By the time a woman reaches menopause – she is what I called ‘endocrinally whacked out’ from a combination of nutrient depletion and hormone imbalance – and that too lowers a woman’s resistance to alcohol, drugs and surgeries.
7. What should family members know and what can they do to help?
Family members need to know and respect the cyclical nature of the woman of the house. Understand that she will be competent and effective and accomplish herculean tasks for 3 weeks out of the month. And be there to support her for the fourth week. Do not ridicule her – or say what is wrong with you – and men for heaven’s sake never ask what’s for dinner during this phase – bring home take out at the very least! Roses help too. What is happening in her body is biochemical.
We just checked a 27 yr old woman into the recovery program – who had become dependent on pain pills after an injury. She is a CNA. In the last two seven years she brought two children into the world and work 12 hour graveyard shifts. And then took care of her kids.
Somewhere along the line she had an injury and was prescribed pain pills. Is she an addict? Yes and no. I would say she is nutritionally depleted and exhausted first. And totally unaware of her endocrine rhythm – and in another few years a very likely candidate for a hysterectomy.
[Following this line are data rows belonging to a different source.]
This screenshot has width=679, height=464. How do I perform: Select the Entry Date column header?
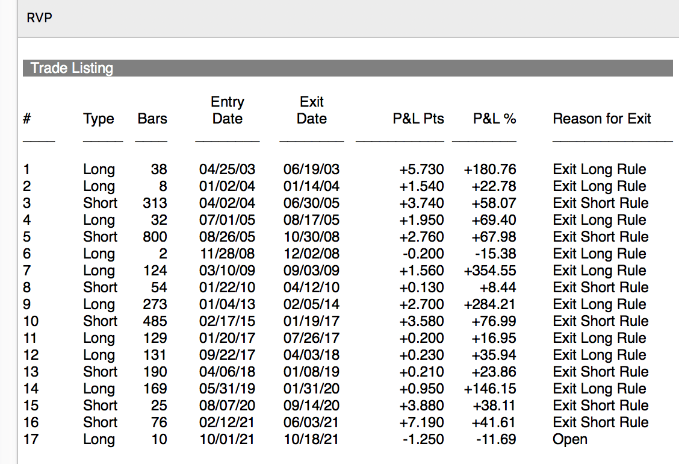[x=228, y=110]
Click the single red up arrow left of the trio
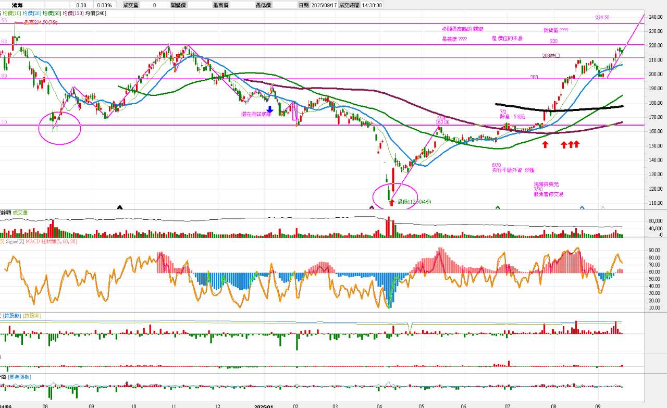The width and height of the screenshot is (667, 408). point(545,144)
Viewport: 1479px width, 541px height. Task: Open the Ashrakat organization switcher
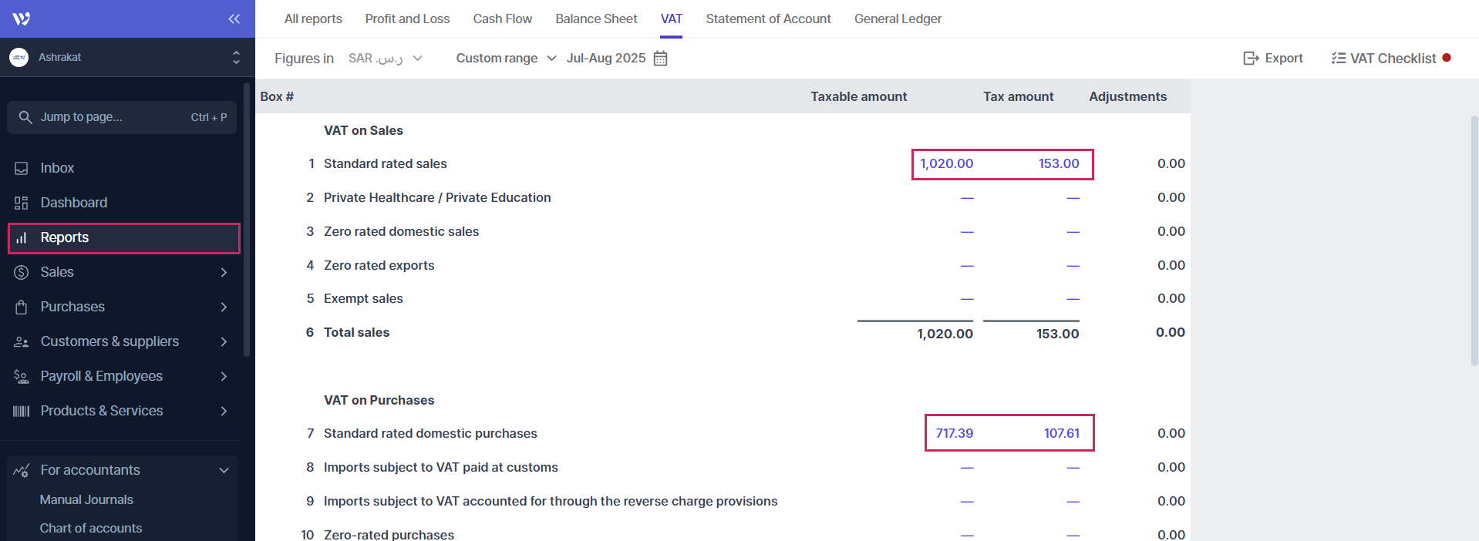(x=123, y=57)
8. What key concept would you like readers to take away?
The endocrine system – hormones and menstruation are vital signs to our health. If we are having neuro-endocrine system issues – we need to take care of them immediately.
UMMHC shares information on the importance of the endocrine system functioning – ties this in with the importance of natural cycles and brings relevance and sacredness of the importance of this cycle back into women’s lives.
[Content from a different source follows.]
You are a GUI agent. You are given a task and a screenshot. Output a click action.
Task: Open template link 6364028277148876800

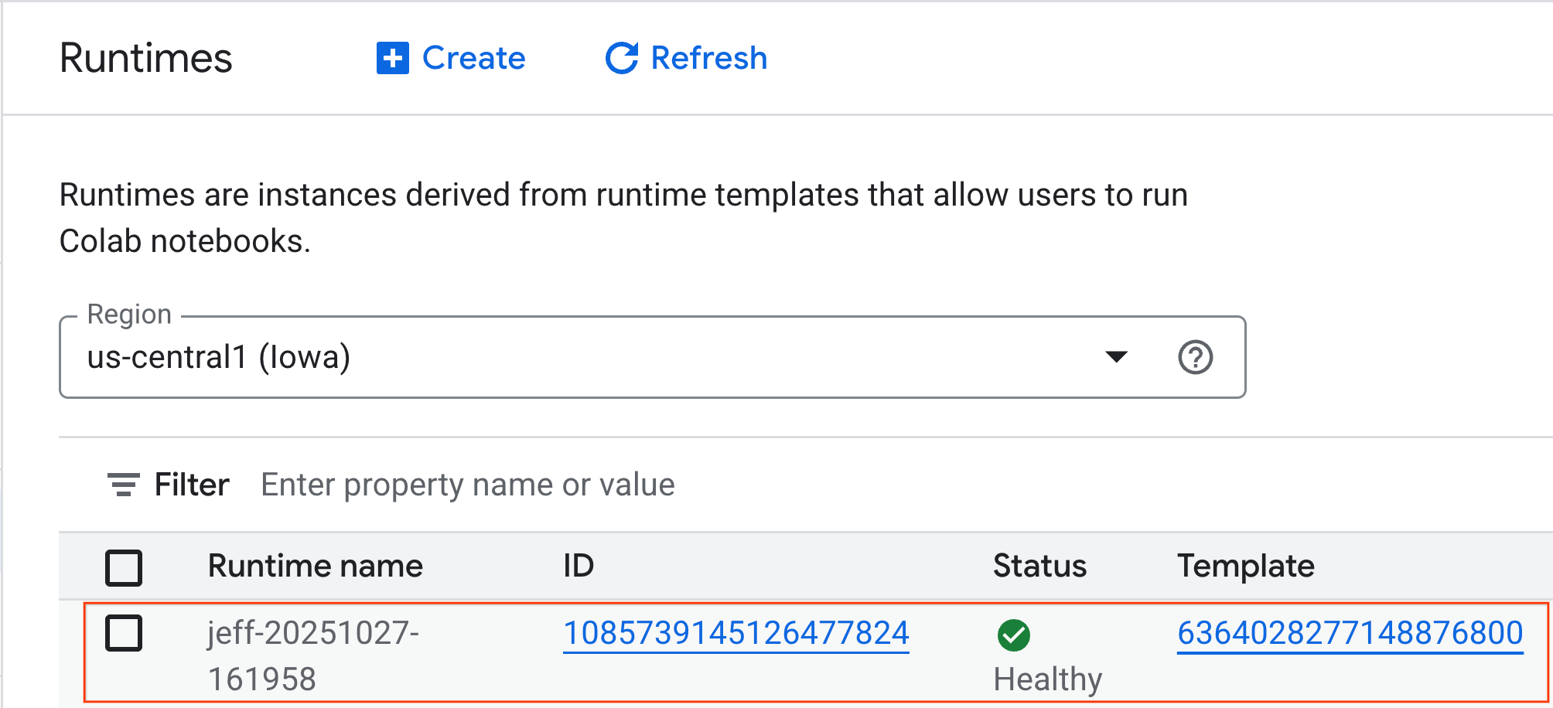click(1350, 632)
This is the information that empowers women. Unless we understand how our hormones affect our behaviors – and how vital our endocrine health is the overall functioning of our body – we will always remain victims of our bodies and be victimized by our culture.
It is my goal to open your eyes to the real you – a woman who can trust herself , has confidence in her actions, understands her feelings and knows how to create a fulfilling life by living with her hormone cycle. UMMHC provides the information to do all of that.
“A woman’s body is the battlefield where she fights for liberation. It is through her body that oppression works, reifying her, sexualizing her, victimizing her, disabling her.” ~ Germaine Greer, The Whole Woman, 1999, pg 114.